Hi all, I've been doing some work on that recurring delay/timing issue many have been experiencing. (Including myself!)
Long story short - I've written a new delay function that seems to be very close to spot on. I think it'll need a bit of explaining, but the base code is below. In a nutshell, millisecond delays are fine, but microsecond delays may need increasing by 20% depending on your clock speed.
There are two new functions, "delay_us" and "delay_ms", and both take an unsigned integer for the time period. You can put the functions in your sketch file, or add them to "wiring.c" in the core13 directory.
A few issues to consider:
- "ms_delay" just reuses "us_delay", but note that the "ms_loops" variable can be 1200 rather than 1000. This is due to the ATTiny internal base frequency being at 1.2/4.8/9.6MHz. It's only 1000 if using 2/4/8/16MHz. This is done automatically for millisecond delays, so nothing to worry about.
However, such an adjustment is NOT done inside "us_delay". It would require a *1.2 multiplier, and maths functions eat up memory. As a result, if you're running at 1.2/4.8/9.6MHz then the value passed to "us_delay" MUST be increased by 20% to get the correct delay period. So if you want a 50us delay, you actually need to call "us_delay(60);" (This is a minor annoyance, but I'm working on it...)
-
The F_CPU parameters in "boards.txt" need to be the actual CPU frequency. The stock file has both 4.8MHz and 9.6MHz set to 1200000L, and this won't work. They need to be changed to 4800000L and 9600000L for these functions to work correctly. (Changing them may mess up the existing delay functions if you use those as well - but I haven't yet checked.)
-
There are some slight overheads which make the delays very slightly longer than expected. This is just a few microseconds, so isn't a problem for long delays, but it starts creeping in below 100us. (Actually called as "120us" - see point 1.)
-
The maximum delay in microseconds is 16383, the minimum is 4. Due to point 1, in practice this translates as 13650us if you're running at the awkward 1.2/4.8/9.6 clock speeds.

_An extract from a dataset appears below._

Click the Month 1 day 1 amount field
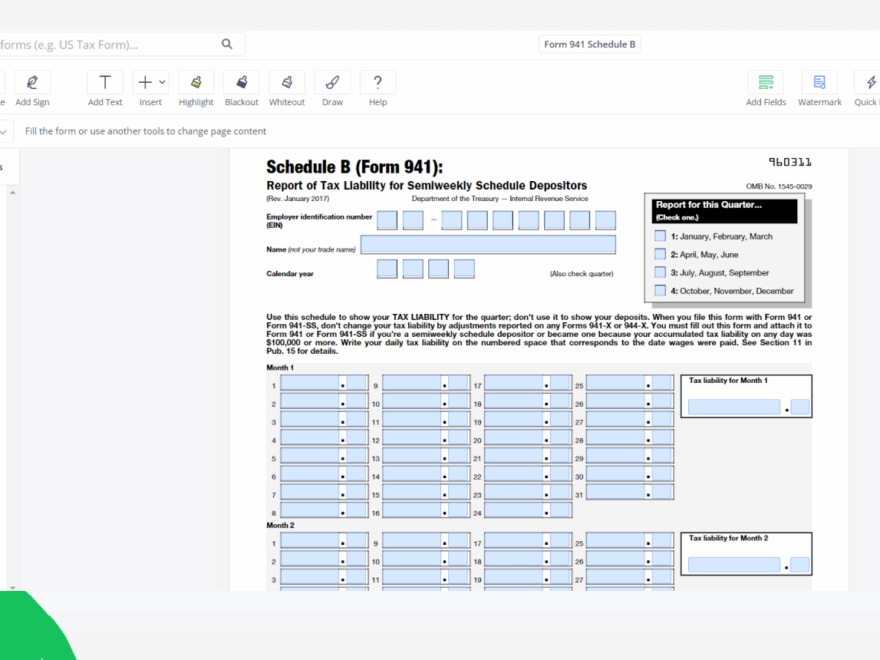Image resolution: width=880 pixels, height=660 pixels. 310,385
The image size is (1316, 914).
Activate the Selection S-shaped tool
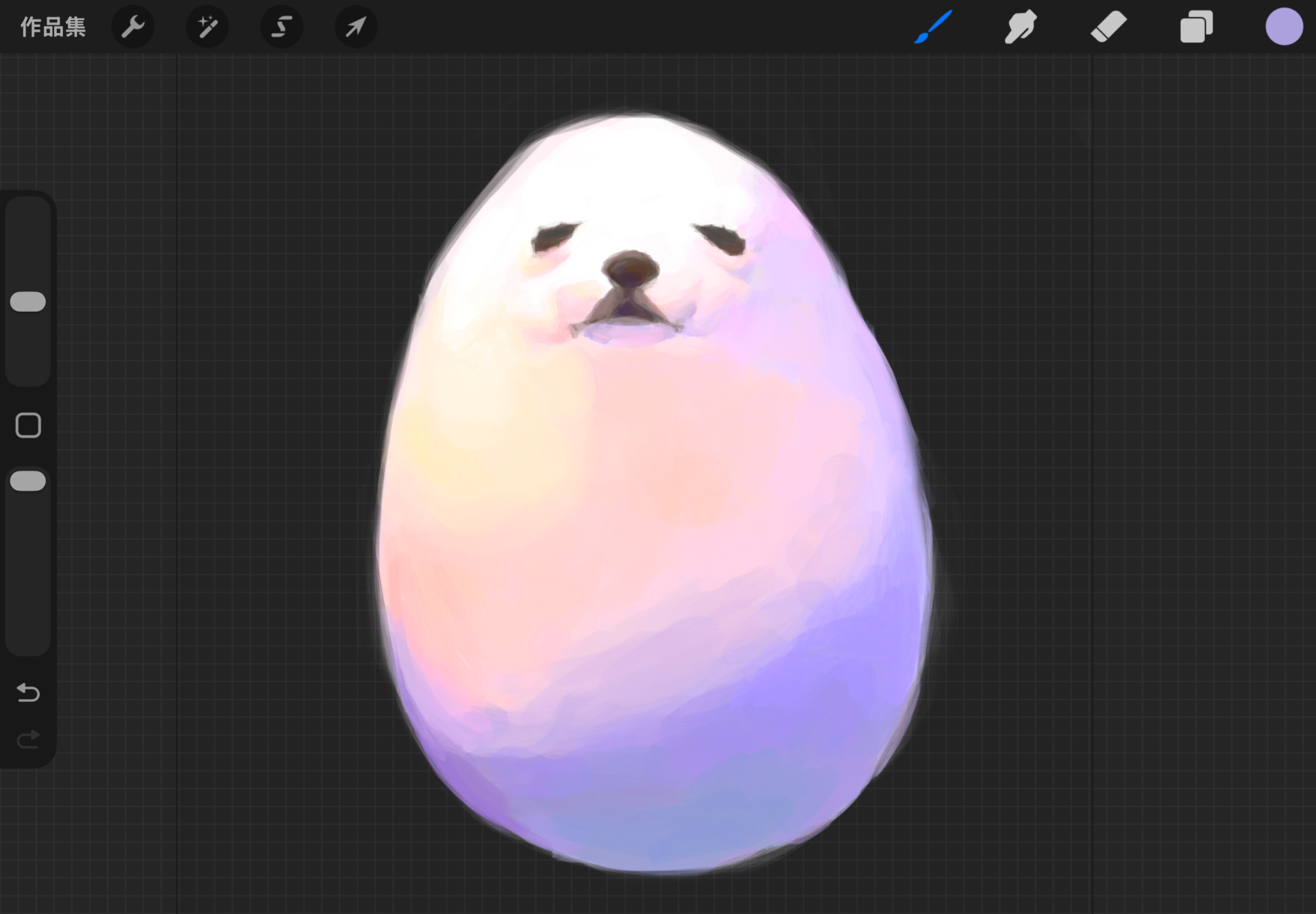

I've done a reasonable amount of testing with some ATTiny13As at 1.2MHz and 9.6MHz, and also with a standard Arduino (ATMega328) at 16MHz. At the higher clock speeds the timing is pretty accurate, but not quite so good at 1.2MHz. I think this is due to the overheads being longer in real-time at the slower clock speed.
I'll try and fix the annoying +20% issue when I get some free time, I suspect it may require changing the number of clock cycles used by the loop.
Comments and feedback appreciated. Someone may also wish to check the code as it's my first attempt at assembly!
void delay_us(uint16_t us_delay) // Works OK between 10us and 16382us. NOTE: Send x1.2 for ATTiny @ 1.2/4.8/9.6MHz
{
us_delay = us_delay >> 2;
uint8_t us_low = us_delay & 255;
uint8_t us_high = us_delay >> 8;
uint8_t us_loops; // define the number of outer loops based on CPU speed (defined in boards.txt)
#if (F_CPU == 16000000L)
us_loops=16;
#elif (F_CPU == 8000000L || F_CPU == 9600000L)
us_loops=8;
#elif (F_CPU == 4000000L || F_CPU == 4800000L)
us_loops=4;
#elif (F_CPU == 2000000L)
us_loops=2;
#elif (F_CPU == 1000000L || F_CPU == 1200000L)
us_loops=1;
#else
#error This CPU frequency is not defined
#endif
// loop is (4) + (4x us) + (4x us_loops) clock cycles in total - this is where the overheads occur
// each clock cycle is 62.5ns @ 16MHz
// each clock cycle is 833.3ns @ 1.2MHz
asm volatile(
"CLI\n" // turn off interrupts : 1 clock
"MOV r28,%0\n" // Store low byte into register Y : 1 clock
"MOV r29,%1\n" // Store high byte into register Y : 1 clock
"MOV r30,%2\n" // Set number of loops into register Z : 1 clock
// note branch labels MUST be numerical (ie. local) with BRNE 1b (ie. backwards)
"1:\n" // = 4 clock cycles for each outer loop
"MOV r26,r28\n" // Copy low byte into register X : 1 clock
"MOV r27,r29\n" // Copy high byte into register X : 1 clock
"2:\n" // = 4 clock cycles for each inner loop
"SBIW r26,1\n" // subtract one from word : 2 clocks
"BRNE 2b\n" // Branch back unless zero flag was set : 1 clock to test or 2 clocks when branching
"NOP\n" // add an extra cycle if not branching
"SUBI r30,1\n" // subtract one from loop counter : 1 clocks
"BRNE 1b\n" // Branch back unless zero flag was set : 1 clock to test or 2 clocks when branching
"SEI\n" // turn on interrupts : 1 clock (adds extra clock cycle when not branching)
:: "r" (us_low), "r" (us_high), "r" (us_loops) // tidy up registers
);
}
void delay_ms(uint16_t ms_delay) // reuse delay_us routine
{
uint16_t ms_loops=1000; // define number for us cycles
#if (F_CPU == 1200000L || F_CPU == 4800000L || F_CPU == 9600000L)
ms_loops=1200; // Need to compensate for 1.2/4.8/9.6MHz
#endif
for (int ms_loop=0; ms_loop < ms_delay; ms_loop++) {
delay_us(ms_loops);
}
}